Microsoft has once again proved that there are areas that you just can not stand against the Redmond giant. In the sixth annual ImageNet image recognition competition, Microsoft has secured first place in several categories, beating out alike programs from Google, Intel, Qualcomm, and Tencent.
Like many other researchers in this field, Microsoft relied on a method called deep neural networks to train computers to recognize the images. Their system was more effective because it allowed them to use extremely deep neural nets, which are as much as five times deeper than any previously used.
The researchers say even they weren’t sure this new approach was going to be successful – until it was. The team explained in technical terms –
We train neural networks with depth of over 150 layers. We propose a ‘deep residual learning’ framework that eases the optimization and convergence of extremely deep networks. Our ‘deep residual nets’ enjoy accuracy gains when the networks are substantially deeper than those used previously. Such accuracy gains are not witnessed for many common networks when going deeper.
The contests, organized by researchers from top universities and corporations, have in the past few years become a leading barometer of success in this exploding field.
The competition at ImageNet required entries to correctly locate and classify objects in 100,000 photographs from Flickr and search engines into 1,000 object categories. Microsoft’s winning entry had a classification error rate of 3.5 percent and a localization error rate of 9 percent.
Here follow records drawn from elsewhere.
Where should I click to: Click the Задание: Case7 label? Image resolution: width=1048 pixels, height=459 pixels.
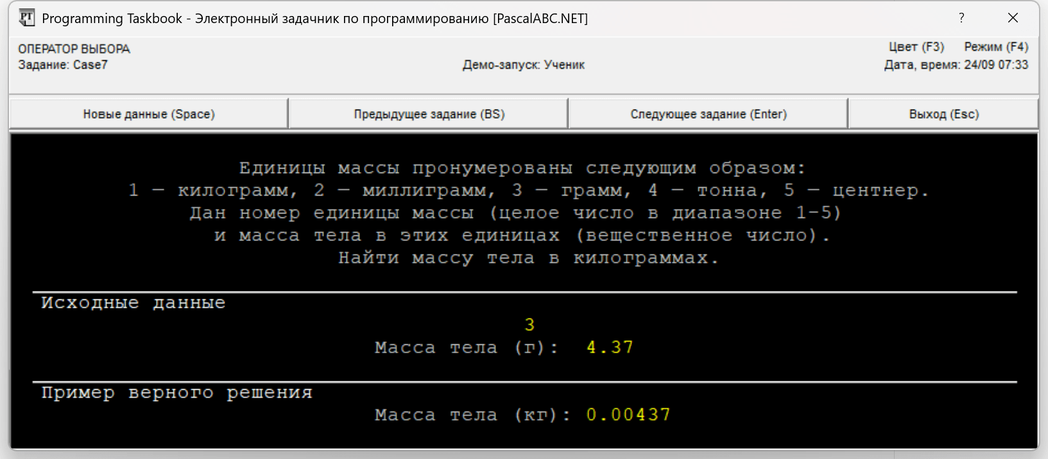[x=63, y=65]
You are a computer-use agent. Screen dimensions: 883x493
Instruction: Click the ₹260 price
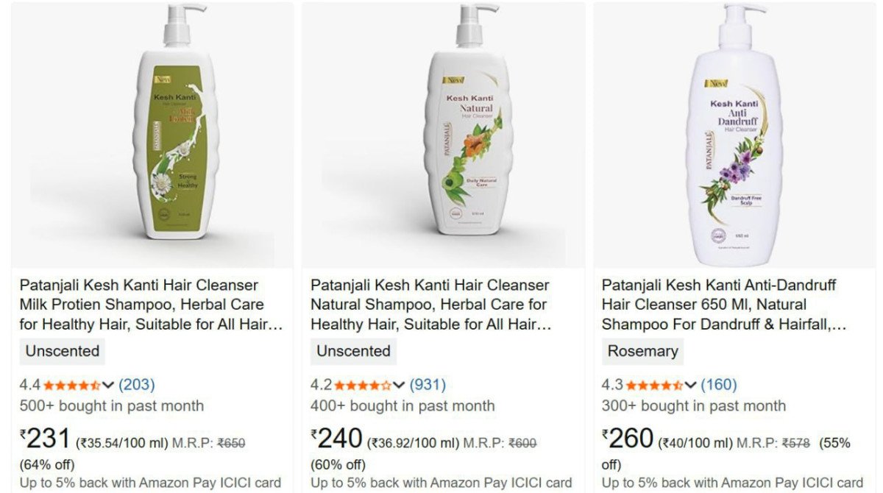click(628, 439)
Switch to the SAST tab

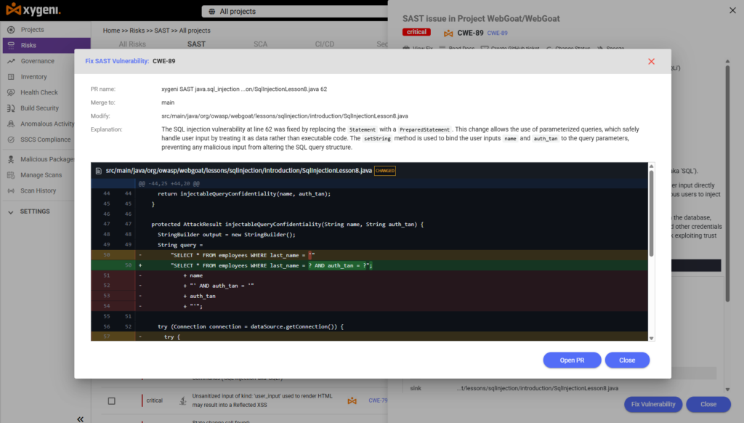(196, 44)
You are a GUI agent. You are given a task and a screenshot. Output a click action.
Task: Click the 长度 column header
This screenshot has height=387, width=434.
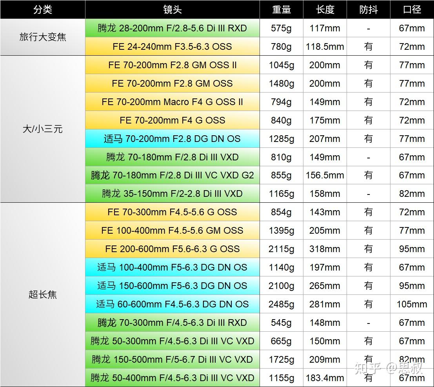324,10
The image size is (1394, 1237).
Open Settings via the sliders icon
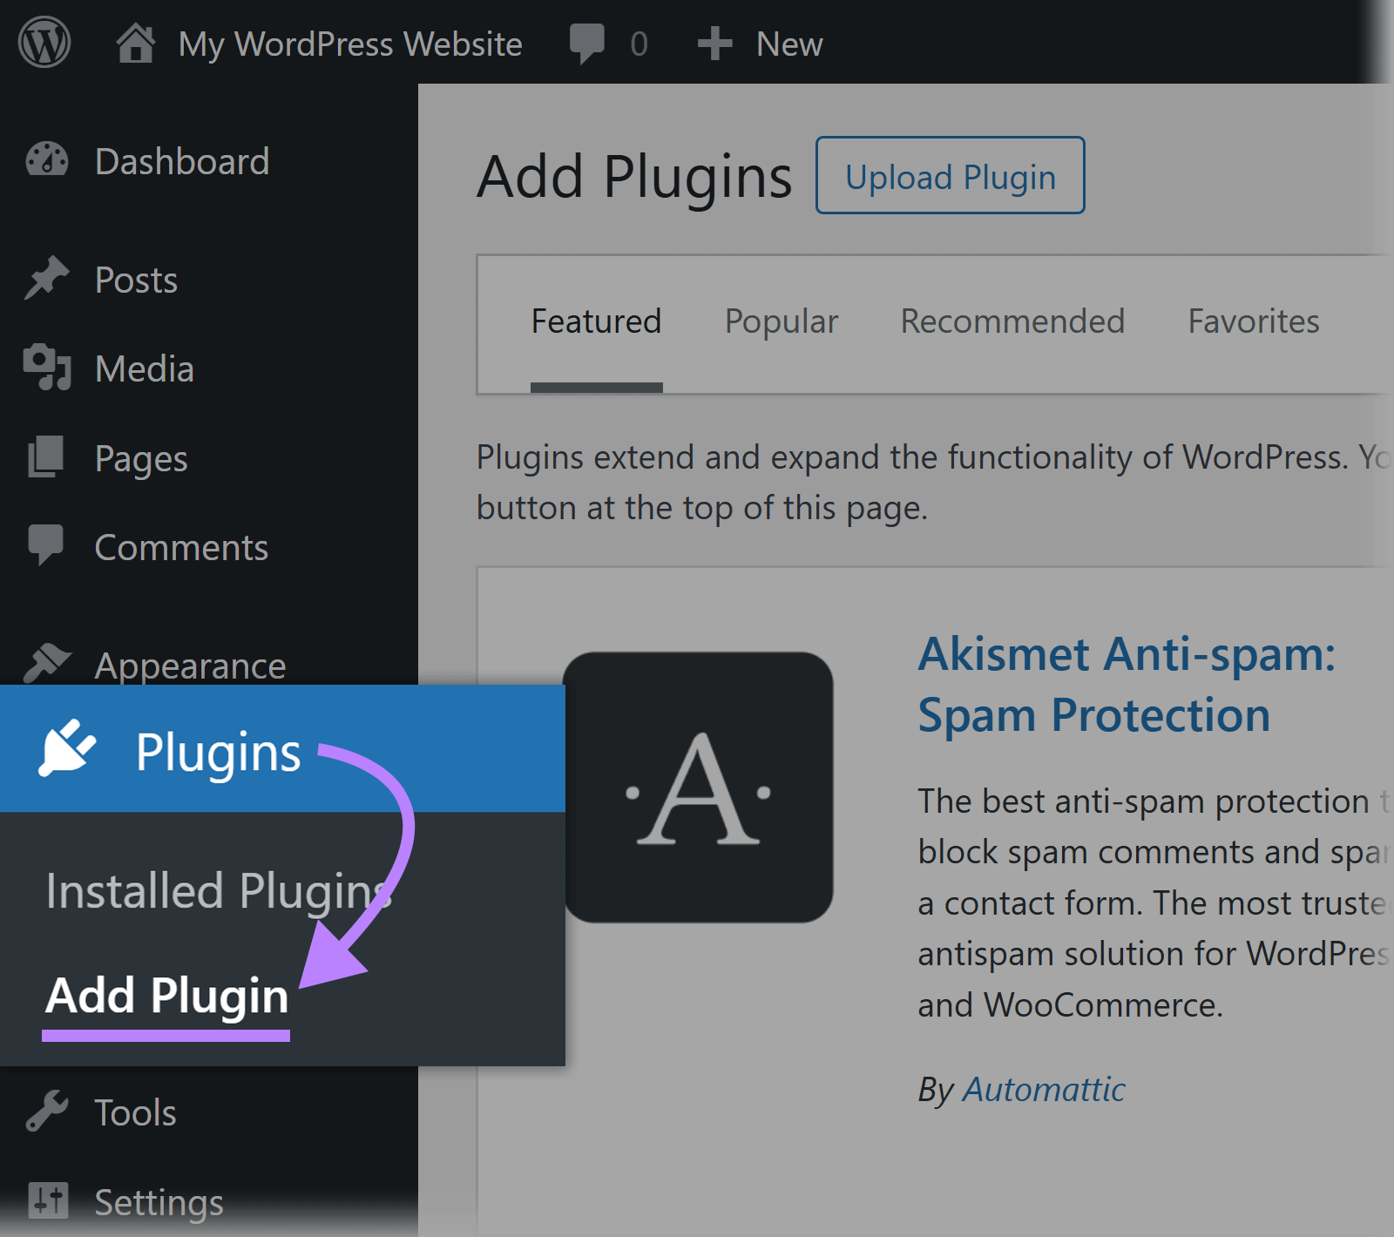coord(47,1200)
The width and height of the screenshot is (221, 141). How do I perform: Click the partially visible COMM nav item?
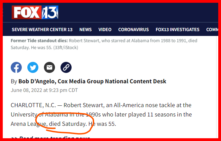click(212, 29)
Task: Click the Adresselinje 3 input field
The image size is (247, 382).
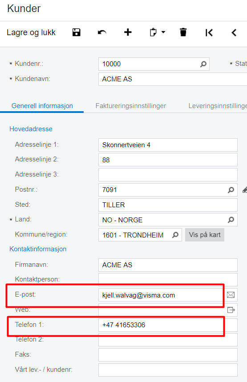Action: (168, 175)
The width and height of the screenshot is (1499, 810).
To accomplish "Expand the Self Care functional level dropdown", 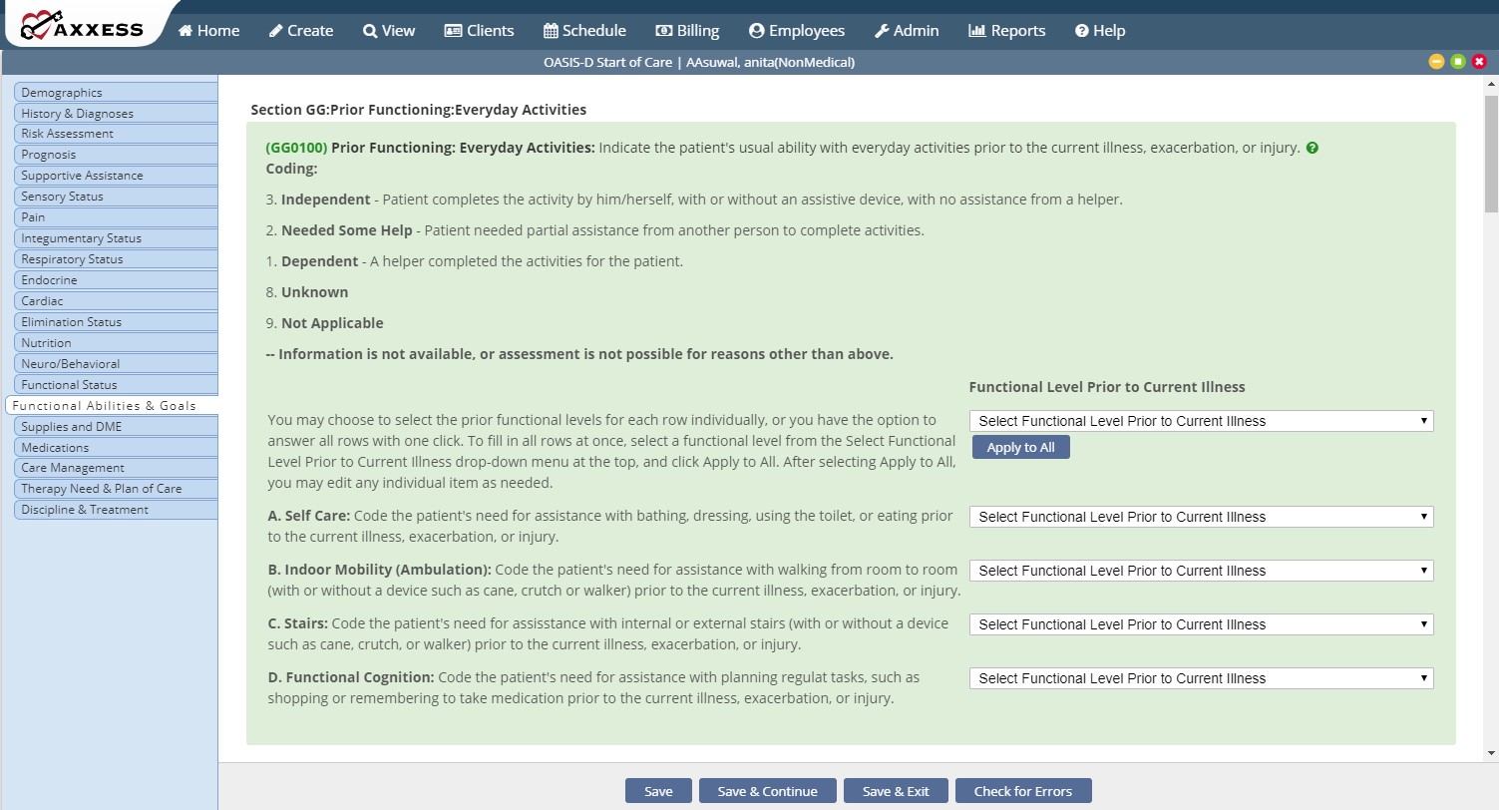I will point(1201,517).
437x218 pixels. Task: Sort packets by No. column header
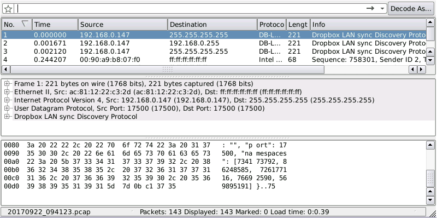[17, 25]
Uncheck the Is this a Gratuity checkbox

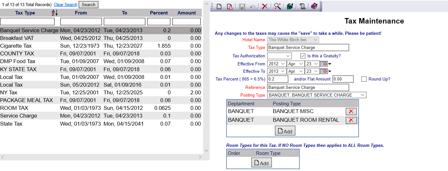click(303, 56)
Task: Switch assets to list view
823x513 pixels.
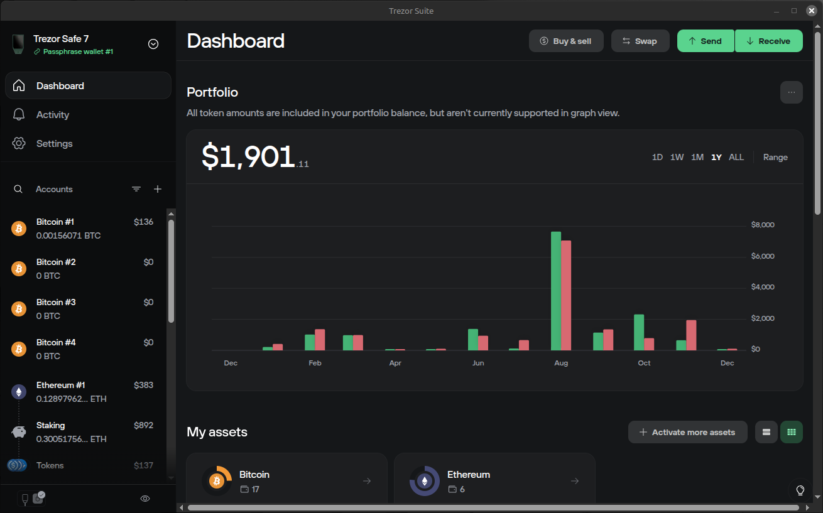Action: tap(766, 432)
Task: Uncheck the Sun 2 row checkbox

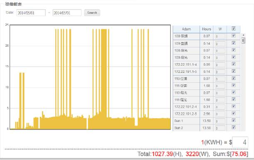Action: 234,128
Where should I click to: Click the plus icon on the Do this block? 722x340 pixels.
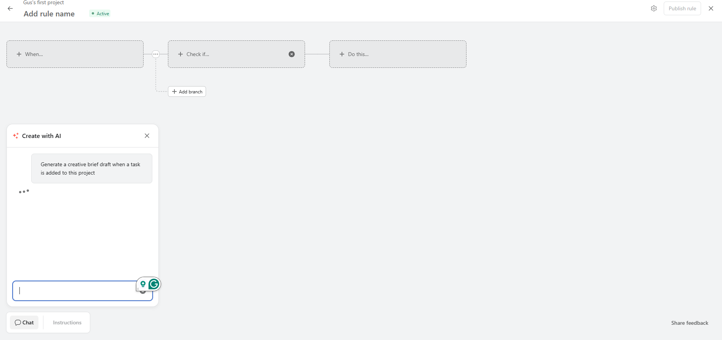point(342,54)
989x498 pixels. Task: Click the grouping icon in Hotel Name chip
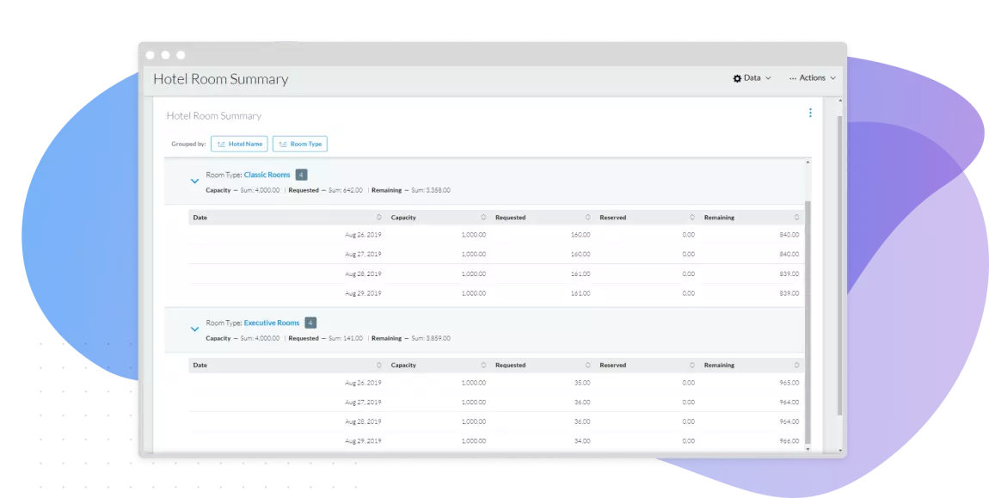(222, 144)
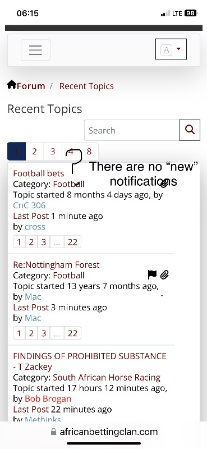Open the Football bets topic
The width and height of the screenshot is (207, 449).
point(39,173)
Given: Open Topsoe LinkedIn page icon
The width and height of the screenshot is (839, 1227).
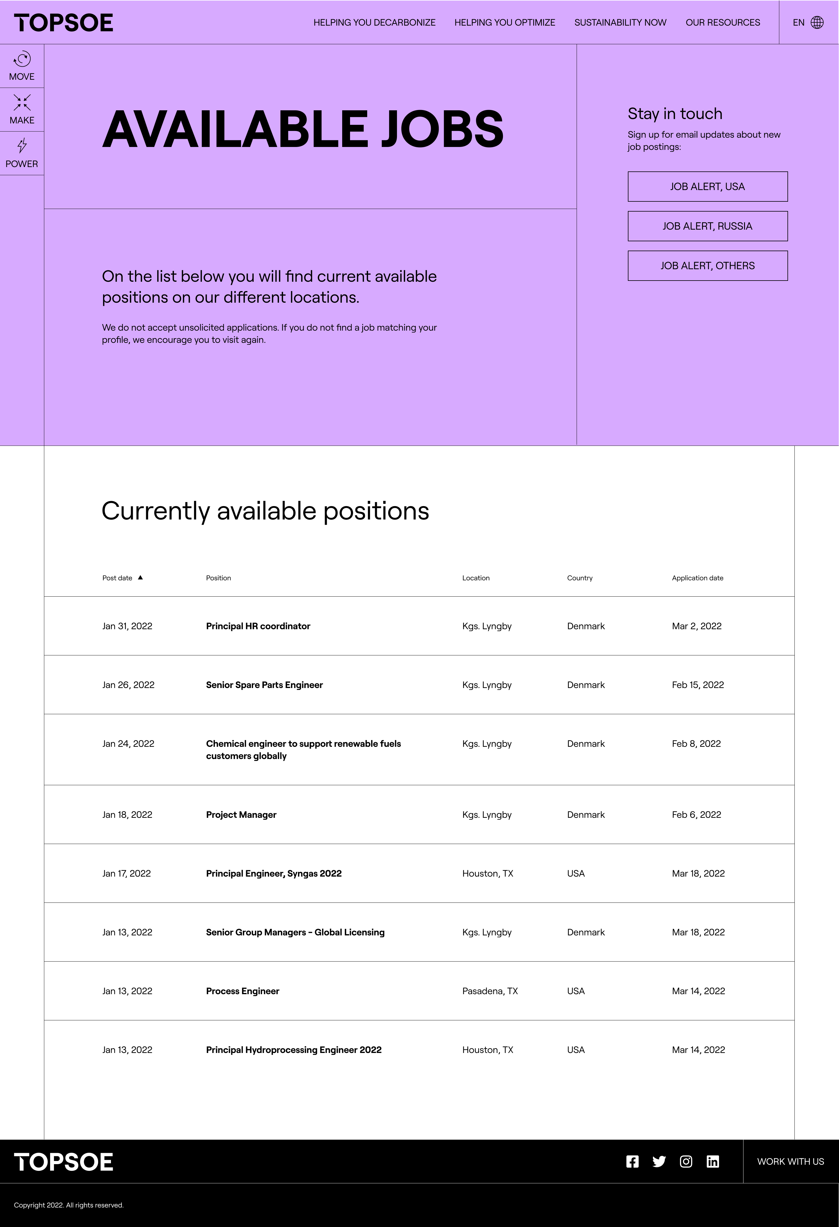Looking at the screenshot, I should [713, 1162].
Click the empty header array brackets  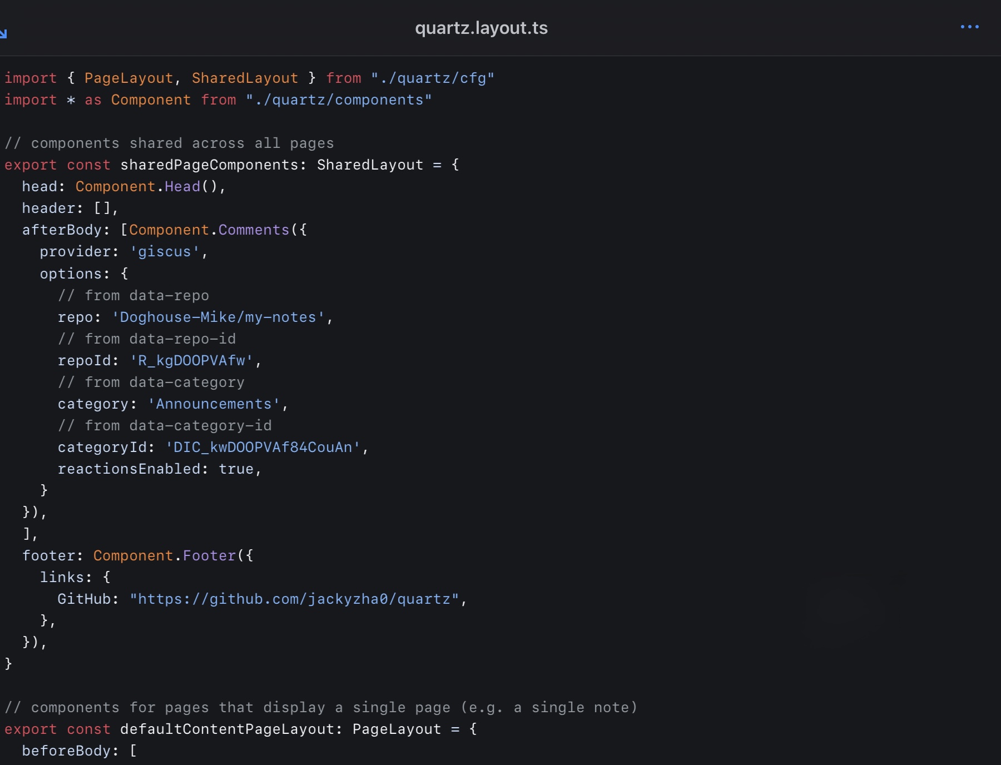point(103,208)
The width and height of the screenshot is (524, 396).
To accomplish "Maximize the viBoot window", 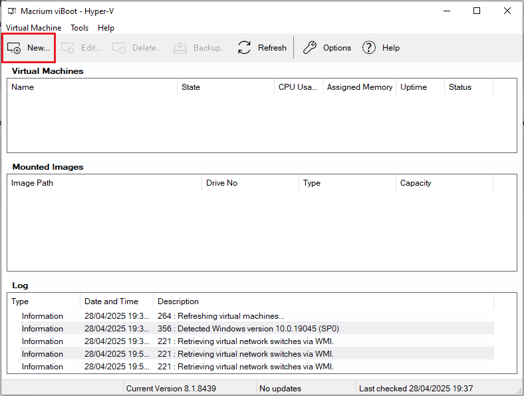I will (x=477, y=11).
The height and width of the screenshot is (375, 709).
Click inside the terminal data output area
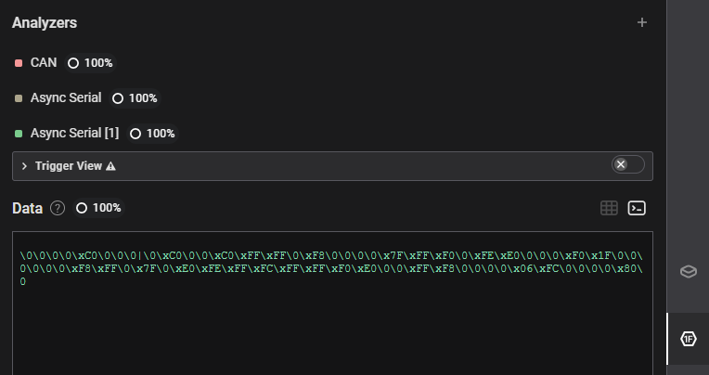coord(332,304)
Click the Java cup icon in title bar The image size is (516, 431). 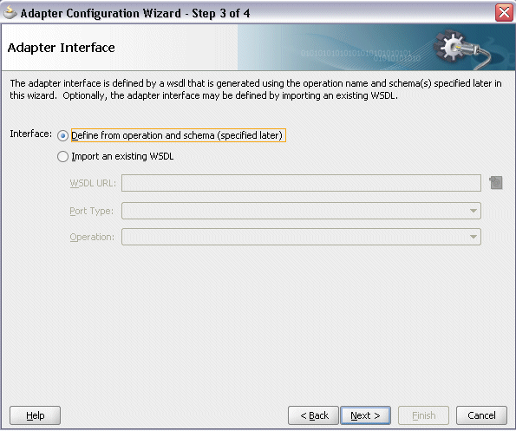[10, 12]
In the ImageNet challenge, the Microsoft team won first place in all three categories it entered, that is, classification, localization and detection. We can just imagine how powerful the system is that Microsoft has conceived and garnered this victory.
In the Microsoft Common Objects in Context challenge, also known as MS COCO, the Microsoft team won first place for image detection and segmentation. The MS COCO project was originally funded by Microsoft and started as a collaboration between Microsoft and a few universities, but it is now run by academics outside of Microsoft.
This win means a breakthrough in this segment, with Microsoft vigorously working in the direction to remove as many as anomalies as possible. Earlier systems were highly inaccurate, which made them quiet non reliable.
Then, about five years ago, researchers hit upon the idea of using a technology called neural networks, which are inspired by the biological processes of the brain.
The system also proved very successful for recognizing speech, and it’s been the basis for the real-time translation capability in Skype Translator.